Shift in focus allows Campus Kitchen to continue helping those in need during the pandemic

The service organization is providing home-cooked meals to people in need.

Campus Kitchen is an on-campus service opportunity through the Kernodle Center for Student Life. In addition to hosting food drives throughout the year, the organization also engages its volunteers to prepare meals to deliver to those in need in the Burlington community.

Campus Kitchen volunteers pause during a break in their work.

In a normal year, Campus Kitchen and their volunteers would partner with Elon Dining to cook fresh meals during a weekly shift. Now, due to pandemic restrictions, the organization has shifted to providing healthy snack options to those who need it.

“We really had to pivot,” said Kyle Anderson, assistant director of the Kernodle Center for Civic Life. “Elon Dining does not have enough room to host our weekly shifts because of restrictions. So instead, we’re trying to provide some supplements to meals made by our partners. We just want to keep helping in any way we can.”

Campus Kitchen partners with the Allied Churches of Alamance County. The organization provides support to those navigating homelessness in the area.

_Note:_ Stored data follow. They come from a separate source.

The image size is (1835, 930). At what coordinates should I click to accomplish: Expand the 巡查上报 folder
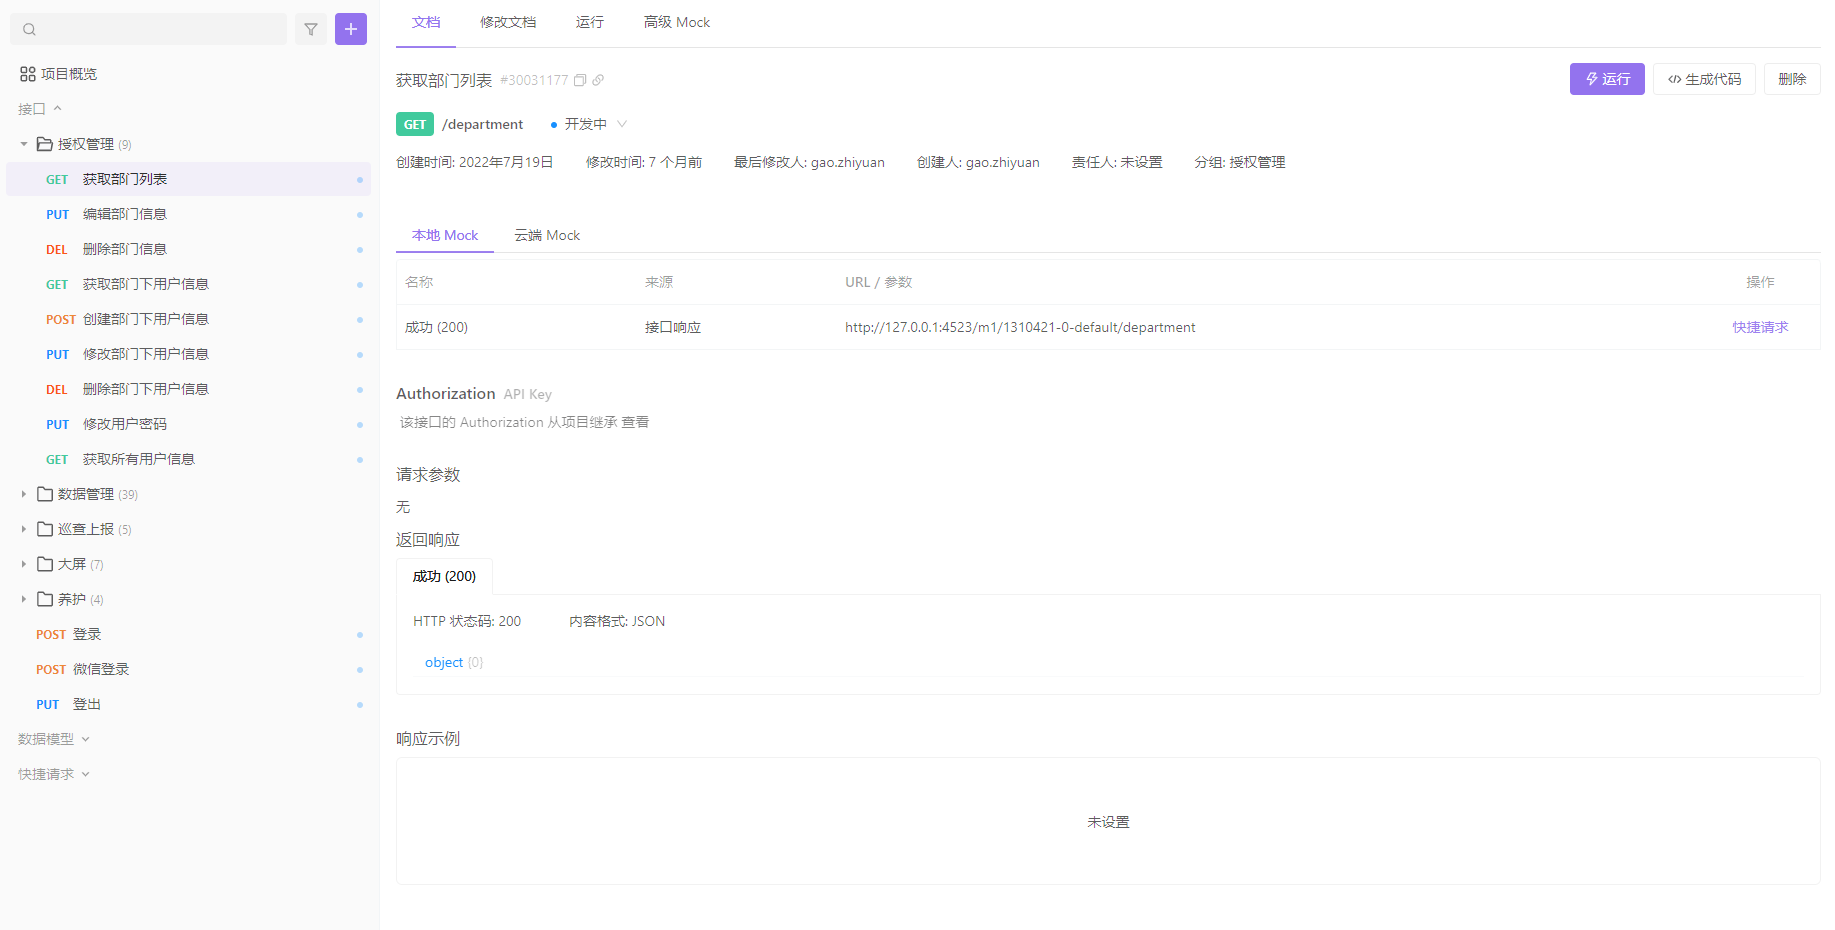(x=24, y=529)
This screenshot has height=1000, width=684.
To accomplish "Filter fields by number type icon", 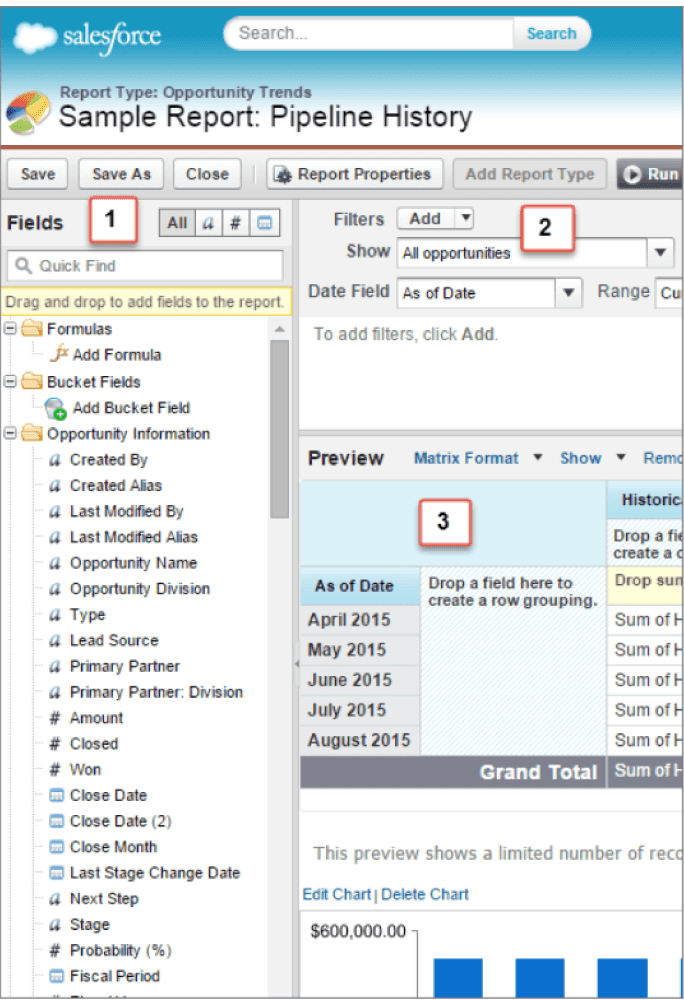I will click(236, 223).
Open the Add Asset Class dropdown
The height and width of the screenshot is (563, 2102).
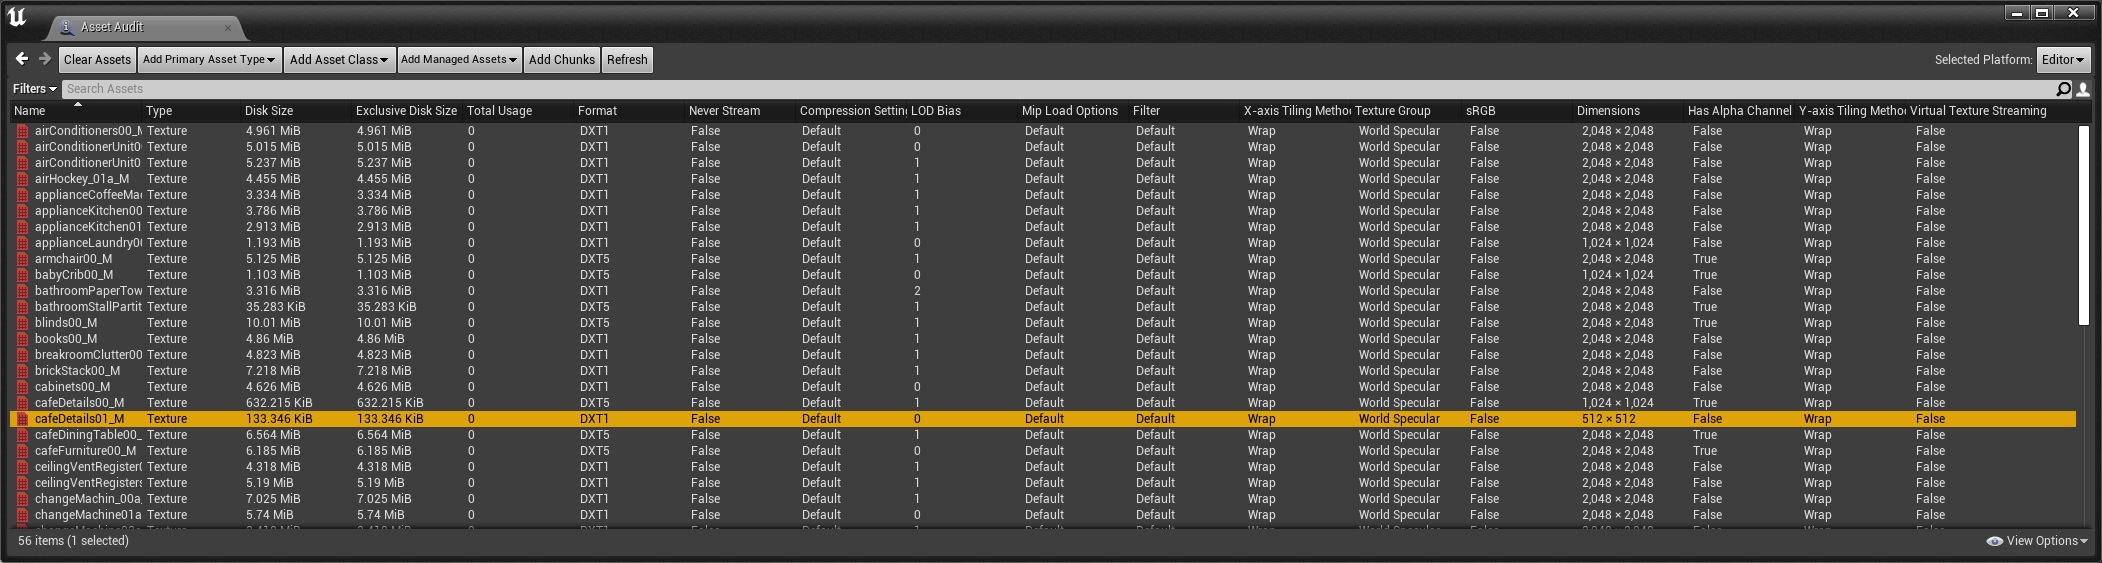339,60
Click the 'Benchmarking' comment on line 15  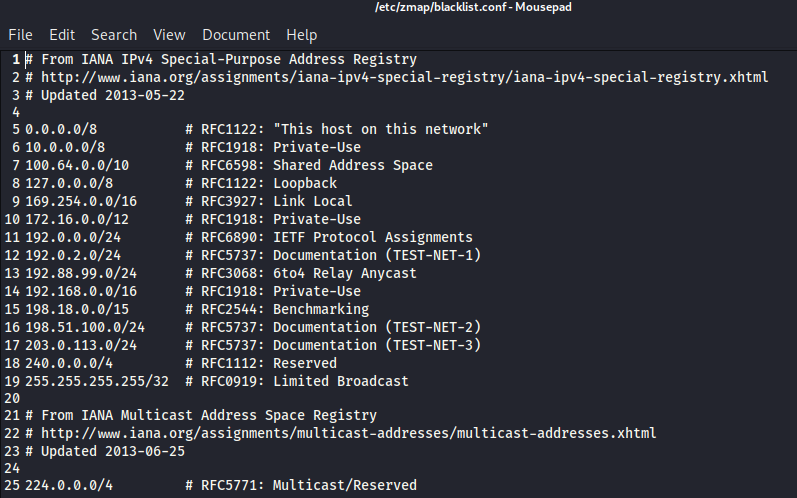[x=321, y=309]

Campus Kitchen assembles food into snack bags, which they then pass along to Allied Churches. The healthy snack packs are distributed to local seniors and K-12 students who are remote learning. Many of the remote learners are unable to get meals from their schools, so the snack packs are an extra way of ensuring that the students have enough food to eat throughout the school day.

Campus Kitchen relies on food grown at Elon’s Loy Farm to help support those in the community facing hunger issues.

Campus Kitchen volunteers currently package snack bags to give to over 130 seniors and students.

Most of the contents of the snack packs come from produce harvested at Elon’s Loy Farm. Every Sunday, volunteers spend a few hours on the farm harvesting produce.

“We usually blast some tunes and break up into groups to weed, harvest, plant and take general care of the land,” said Farm and Garden Coordinator Sarina Abraham ‘21. “I am extremely grateful to have such a beautiful and hard-working group come on Sundays to help feed a high-risk community.”

Abraham and her fellow Farm and Garden Coordinator Caroline Caplin ’21 begin each Sunday shift by explaining the purpose of the farm, and how volunteers are directly impacting the community.

Students at Loy Farm gathering food for distribution before the pandemic.

While the community-based organization is excited to get back into the kitchen, the volunteers are grateful to be able to make a difference during a time where volunteer opportunities are not as plentiful.

“This semester especially, with COVID affecting the campus, we have had a lot of volunteers come every week just to do some service and make some friends,” said Caplin. “It has been really nice seeing students want to be at the farm and taking time every Sunday just to be outside.”

The volunteers at the farm wear masks throughout the entire shift, and the produce that is harvested is brought directly to the Allied Churches kitchen.